I saw this demoed by the one and only Andrew Beers at the Tableau Conference on Tour in London and was impressed at the ease at which he was able to access multiples tables within a lengthy PDF document. The sceptic in me wondered if it’s always that easy or if this was a carefully chosen document for the purposes of the demo in front of 1000+ people (quite likely!). A few weeks ago I trialled this myself and confirmed that it really was that easy. I recalled one particular document that I had come across containing statistics about births and feeding trends in Ireland. There had been several walls of figures spanning pages which I struggled to glean insights from so I used this as a test case. I recently published the visualisation I subsequently created for World Breastfeeding Week which contained data from this and other sources. I really saw the value of the PDF connector while creating this as it allowed me access various tables across different reports with ease. The visualisation can be seen above and the interactive version is available on Tableau Public here.
Firstly, here are some useful links if you want to read
Three different cases I encountered
Case 1 – Table on one page
When you’re connecting to data you just need to select ‘PDF file’ and then you have an option to scan the whole document or specify which pages you’re interested in (1 below). One thing to note is that Tableau counts the actual pages in the PDF document, not the numbers printed in the document itself. I then selected ‘Use Data Interpreter’ so that the column headings i.e. the years would be recognised as such (2 below). I subsequently pivoted the columns so that years were not going across but were stored as one field. This should be it in terms of connecting if your table is printed on one page in the document.
Case 2 – Table spanning multiple pages with headers repeated
This particular table spanned two pages and contained column headers in the first part of the table which were repeated in subsequent pages. In order to append the two parts together I needed to do a union. Again this was quite straightforward and the full table was available to analyse once I had created the union.
Case 3 – Table spanning multiple pages with no headers repeated
There is an extra step required if the headers are not repeated. You need to first do a union as in the above case.
In the absence of headers, Tableau doesn’t know that the fields in the second part of the table are the same as as in the first part, so it appends the rows at the end but in new columns. To match them up, simply highlight the columns that belong together, right click and select to merge mismatched fields (see below where the first field with the county stopped after Louth and Mayo in the first column and then the additional counties Meath and Monaghan were in a new column).
By merging you see they then continue along in the first column. This needs to be repeated for every pair of columns.

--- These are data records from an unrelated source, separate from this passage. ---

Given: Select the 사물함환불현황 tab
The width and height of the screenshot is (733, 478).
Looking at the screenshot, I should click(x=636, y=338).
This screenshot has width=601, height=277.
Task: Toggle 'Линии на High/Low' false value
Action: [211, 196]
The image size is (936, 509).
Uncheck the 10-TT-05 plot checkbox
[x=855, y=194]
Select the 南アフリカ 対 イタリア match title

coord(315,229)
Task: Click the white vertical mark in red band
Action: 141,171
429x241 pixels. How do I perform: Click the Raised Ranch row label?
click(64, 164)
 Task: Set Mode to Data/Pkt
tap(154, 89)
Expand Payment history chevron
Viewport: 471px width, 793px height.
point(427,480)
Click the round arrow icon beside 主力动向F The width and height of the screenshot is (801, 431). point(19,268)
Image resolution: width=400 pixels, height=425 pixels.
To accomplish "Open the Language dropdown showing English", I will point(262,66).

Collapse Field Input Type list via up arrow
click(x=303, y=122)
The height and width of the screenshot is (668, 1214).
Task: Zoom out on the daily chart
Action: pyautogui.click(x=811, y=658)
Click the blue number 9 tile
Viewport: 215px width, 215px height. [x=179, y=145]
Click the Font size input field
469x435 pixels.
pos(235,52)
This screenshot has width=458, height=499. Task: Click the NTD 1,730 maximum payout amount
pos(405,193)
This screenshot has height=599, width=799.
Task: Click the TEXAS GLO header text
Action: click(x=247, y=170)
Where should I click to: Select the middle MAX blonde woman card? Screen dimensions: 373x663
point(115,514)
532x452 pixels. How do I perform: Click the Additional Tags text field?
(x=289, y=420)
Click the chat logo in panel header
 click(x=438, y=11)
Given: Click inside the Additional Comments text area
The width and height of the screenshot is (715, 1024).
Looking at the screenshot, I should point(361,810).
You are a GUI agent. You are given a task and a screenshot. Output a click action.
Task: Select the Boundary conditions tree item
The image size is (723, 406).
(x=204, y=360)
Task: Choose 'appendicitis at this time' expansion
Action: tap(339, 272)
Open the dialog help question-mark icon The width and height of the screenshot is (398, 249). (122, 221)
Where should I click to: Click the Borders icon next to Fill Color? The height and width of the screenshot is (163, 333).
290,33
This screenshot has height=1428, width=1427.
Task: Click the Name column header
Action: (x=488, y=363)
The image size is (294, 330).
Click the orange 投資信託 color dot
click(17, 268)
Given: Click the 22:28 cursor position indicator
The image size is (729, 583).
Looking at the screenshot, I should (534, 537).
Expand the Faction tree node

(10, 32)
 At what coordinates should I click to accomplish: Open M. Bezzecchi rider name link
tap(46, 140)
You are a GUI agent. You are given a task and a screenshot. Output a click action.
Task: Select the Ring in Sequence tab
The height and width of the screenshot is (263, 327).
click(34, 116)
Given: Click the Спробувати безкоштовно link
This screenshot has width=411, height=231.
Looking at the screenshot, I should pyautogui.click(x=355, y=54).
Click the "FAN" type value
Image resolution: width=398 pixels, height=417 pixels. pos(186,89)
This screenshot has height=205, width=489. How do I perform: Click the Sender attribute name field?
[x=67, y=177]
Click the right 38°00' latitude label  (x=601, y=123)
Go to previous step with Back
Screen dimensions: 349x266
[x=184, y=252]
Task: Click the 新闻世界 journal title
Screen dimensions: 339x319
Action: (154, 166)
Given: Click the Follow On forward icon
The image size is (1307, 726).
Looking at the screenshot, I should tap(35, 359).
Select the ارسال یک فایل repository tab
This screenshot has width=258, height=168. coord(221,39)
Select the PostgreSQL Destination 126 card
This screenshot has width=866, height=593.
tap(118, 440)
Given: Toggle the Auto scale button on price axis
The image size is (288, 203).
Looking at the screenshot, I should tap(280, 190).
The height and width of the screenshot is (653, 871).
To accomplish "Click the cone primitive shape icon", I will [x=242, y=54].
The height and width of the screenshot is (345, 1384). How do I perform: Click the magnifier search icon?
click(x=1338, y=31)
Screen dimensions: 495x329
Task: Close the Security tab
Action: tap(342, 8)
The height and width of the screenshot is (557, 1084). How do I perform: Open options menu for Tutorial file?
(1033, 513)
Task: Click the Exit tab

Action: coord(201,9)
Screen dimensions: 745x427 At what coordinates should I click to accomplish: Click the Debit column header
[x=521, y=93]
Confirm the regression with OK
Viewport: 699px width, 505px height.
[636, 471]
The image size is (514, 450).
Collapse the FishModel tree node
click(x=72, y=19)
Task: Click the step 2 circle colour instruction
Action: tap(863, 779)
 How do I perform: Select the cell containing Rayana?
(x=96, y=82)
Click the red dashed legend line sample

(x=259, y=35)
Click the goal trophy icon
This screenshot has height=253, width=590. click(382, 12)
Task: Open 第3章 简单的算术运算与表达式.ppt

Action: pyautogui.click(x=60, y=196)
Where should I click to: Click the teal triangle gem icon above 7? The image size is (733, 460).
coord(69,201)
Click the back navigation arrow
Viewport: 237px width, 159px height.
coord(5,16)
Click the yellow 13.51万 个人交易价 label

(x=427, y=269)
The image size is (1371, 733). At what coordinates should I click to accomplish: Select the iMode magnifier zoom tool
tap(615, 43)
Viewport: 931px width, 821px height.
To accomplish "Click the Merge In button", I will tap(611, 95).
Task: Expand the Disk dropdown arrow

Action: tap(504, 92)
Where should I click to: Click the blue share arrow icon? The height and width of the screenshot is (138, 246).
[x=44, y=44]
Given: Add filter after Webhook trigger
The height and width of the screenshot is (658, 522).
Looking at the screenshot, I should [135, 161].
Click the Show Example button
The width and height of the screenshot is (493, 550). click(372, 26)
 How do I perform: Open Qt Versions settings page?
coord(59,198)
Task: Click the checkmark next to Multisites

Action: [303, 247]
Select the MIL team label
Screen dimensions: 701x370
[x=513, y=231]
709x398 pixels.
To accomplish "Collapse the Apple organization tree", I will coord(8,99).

As with any data source you need to make sure you validate the data that has been brought into Tableau by cross-checking figures and totals. I found I had to pay particular attention to blank rows in the data which produced additional rows of NULLs in Tableau. I simply filtered these out. I also had to make sure that I was capturing complete text values as in some cases these were spread over two rows when the values were too long to fit. While these aspects were easily overcome, they are areas to be aware of when connecting to PDF files.
That’s my two cents this Tuesday!
Thanks for reading.